• [ASSIGNED TASK 1]
In the article on the Myriad gene patent case, swap "Federal Circuit" for "CAFC" and write out the passage starting at "U.S. Supreme Court kicks" and ending at "and personalized medicine.".
• [ASSIGNED TASK 2]
Pick up the article on the Myriad gene patent case after its final sentence and keep writing.

• [EXCERPT PROVIDED]
U.S. Supreme Court kicks Myriad, the Gene Patent Case, back to the Federal Circuit for consideration
In a move that was not unexpected, the U.S. Supreme Court has vacated and remanded Assn. For Molecular Pathology v. Myriad Genetics (often referred to as “the gene patent case”) to the U.S. Court of Appeals for the Federal Circuit for further consideration in light of Mayo v. Prometheus, 566 U.S. ___ (2012). Click here for more information about Mayo.
As the Court hears arguments in Department of Health and Human Services v. Florida, the topic of heath care reform and cost is on the minds of many. Perhaps not as apparent is the impact that the decision in Myriad could have on the cost of health care, given its relevance to health-care-cost-reducing technologies such as early stage diagnostics and personalized medicine.
The patents at issue in Myriad cover isolated DNA molecules and related methods useful for assessing risk of developing breast cancer.

• [DATA BELOW]
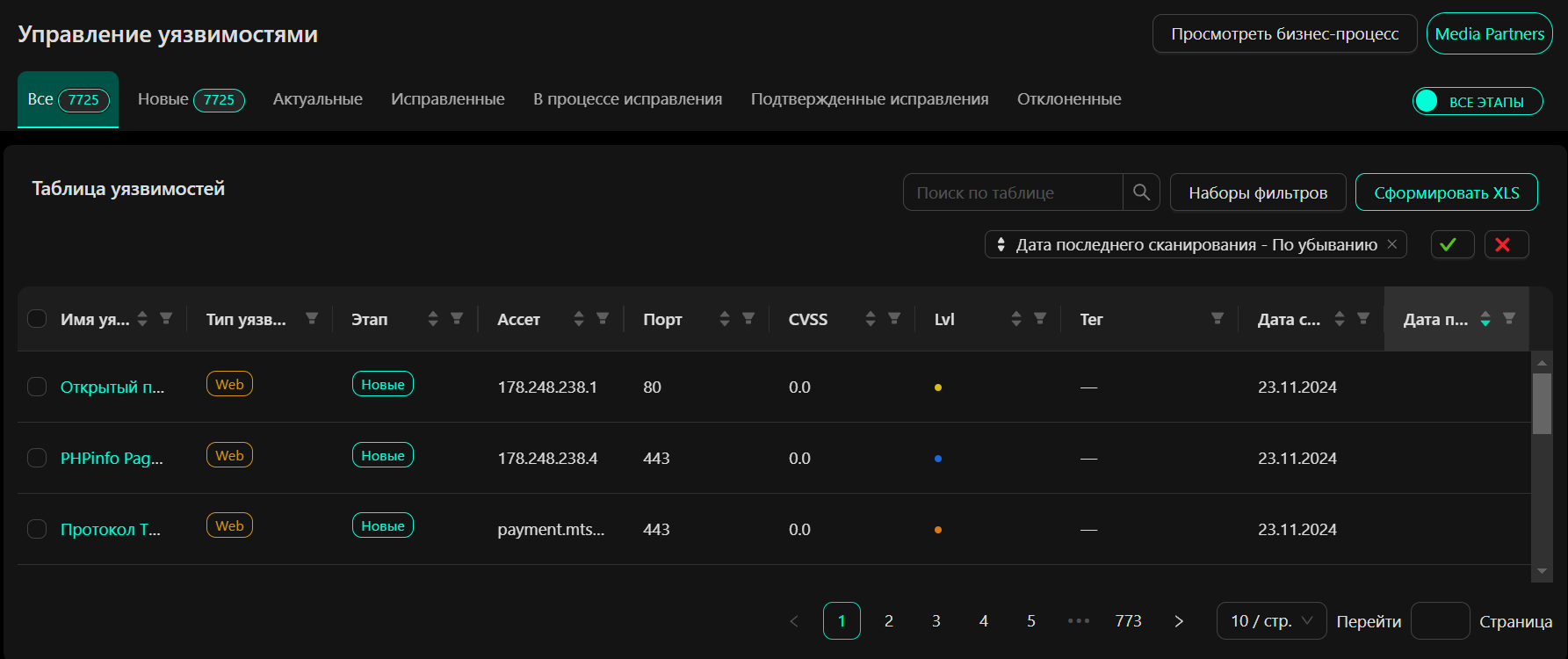Check the select-all header checkbox
The image size is (1568, 659).
[x=37, y=319]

• [ANSWER AREA 1]
U.S. Supreme Court kicks Myriad, the Gene Patent Case, back to the CAFC for consideration
In a move that was not unexpected, the U.S. Supreme Court has vacated and remanded Assn. For Molecular Pathology v. Myriad Genetics (often referred to as “the gene patent case”) to the U.S. Court of Appeals for the CAFC for further consideration in light of Mayo v. Prometheus, 566 U.S. ___ (2012). Click here for more information about Mayo.
As the Court hears arguments in Department of Health and Human Services v. Florida, the topic of heath care reform and cost is on the minds of many. Perhaps not as apparent is the impact that the decision in Myriad could have on the cost of health care, given its relevance to health-care-cost-reducing technologies such as early stage diagnostics and personalized medicine.

• [ANSWER AREA 2]
Almost two years ago, in what was considered an unusual decision, a U.S. District Court in New York issued an opinion in Myriad that essentially found so-called “gene patents” to be invalid. Click here for more information about the 2010 District Court decision. The decision was appealed to the Federal Circuit, which rejected much of the District Court’s reasoning in an opinion that issued last summer. The Supreme Court granted certiorari, only to vacate this decision, and the case has been sent back to the Federal Circuit.
The community will be anxiously awaiting the Federal Circuit opinion to see with what breadth Mayo is applied to the claims at issue in Myriad.